Pour le docteur Francioni qui parle au nom de sa pratique quotidienne, la sédation profonde correspond à une façon de traiter la mort avec humanité .
D’abord et avant tout on privilégie la suppression de la douleur. A ce propos elle expliquera que l’arrêt de l’hydratation n’est pas, comme on a pu l’entendre ici ou là, douloureuse. Au contraire l’hydratation peut encombrer le patient, lui donner des oedèmes.
Si l’on est au bout de « l’arsenal thérapeutique », l’impératif est de soulager le patient. « C’est le patient qui est la boussole » .

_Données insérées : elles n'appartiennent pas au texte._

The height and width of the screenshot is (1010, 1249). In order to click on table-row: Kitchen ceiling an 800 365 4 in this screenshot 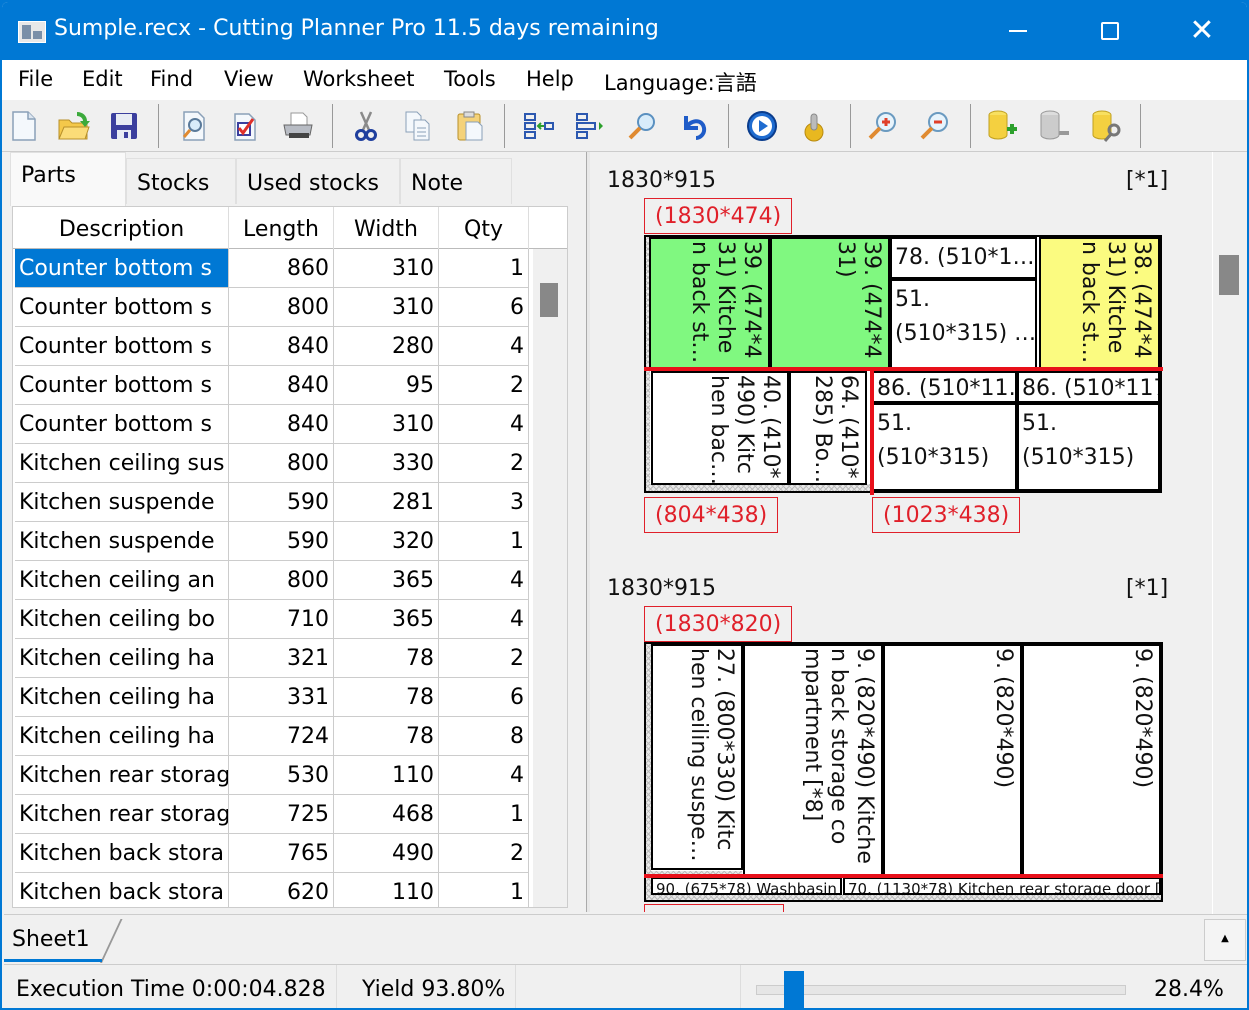, I will do `click(272, 580)`.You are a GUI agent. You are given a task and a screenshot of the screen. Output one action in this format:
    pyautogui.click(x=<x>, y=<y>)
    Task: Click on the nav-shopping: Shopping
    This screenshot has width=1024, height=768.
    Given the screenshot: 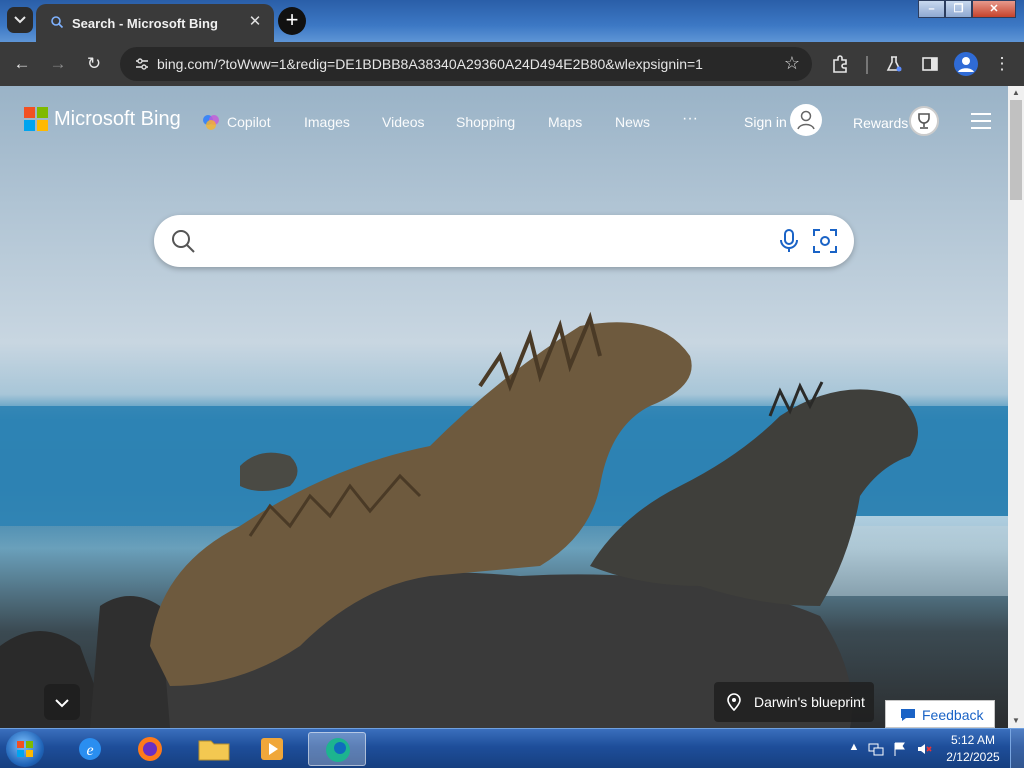 What is the action you would take?
    pyautogui.click(x=486, y=122)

« L’humanité -nous dira Sophie Francioni -ce n’est pas donner la mort à quelqu’un, c’est respecter le cheminement de la vie jusqu’à la fin » .

Autre garde-fou, la notion de court terme. On ne sédate que quelques heures et quelques jours.
L’enjeu est de préparer la famille, de rassurer, d’expliquer. A partir du moment où on supprime les symptômes, la douleur, où on dénoue les tensions nées de la complexité de la situation familiale, les choses sont notablement apaisées.

Selon le docteur Francioni le problème ne réside pas dans l’ insuffisance de la loi mais plutôt dans le fait qu’elle est insuffisamment appliquée.
Ainsi les Directives anticipées font -elles partie de ce qui, dans la loi Leonetti, est mal connue . La désignation de la personne de confiance, porte-parole du patient trouve davantage d’écho, d’autant que c’est un critère de qualité de l’hôpital.

Pour Sophie Francioni L’urgence est que soient donnés les moyens aux soins palliatifs de remplir leurs missions : il faut davantage d’unités de soins et d’équipes mobiles intervenant à domicile et dans les Ehpads. L’urgence, insiste-t-elle ,est aussi de former à cette expertise que nécessite le soin palliatif.

Nous avons eu la chance de rencontrer une femme médecin pleine d’humanité, personnellement engagée dans un métier difficile et qui a bien voulu nous accorder de son temps pour répondre à toutes nos questions et interrogations.
Nous garderons en mémoire une des dernières phrases qu ‘elle a prononcée :
« Je fais ce métier non pas pour guérir mais pour soigner ».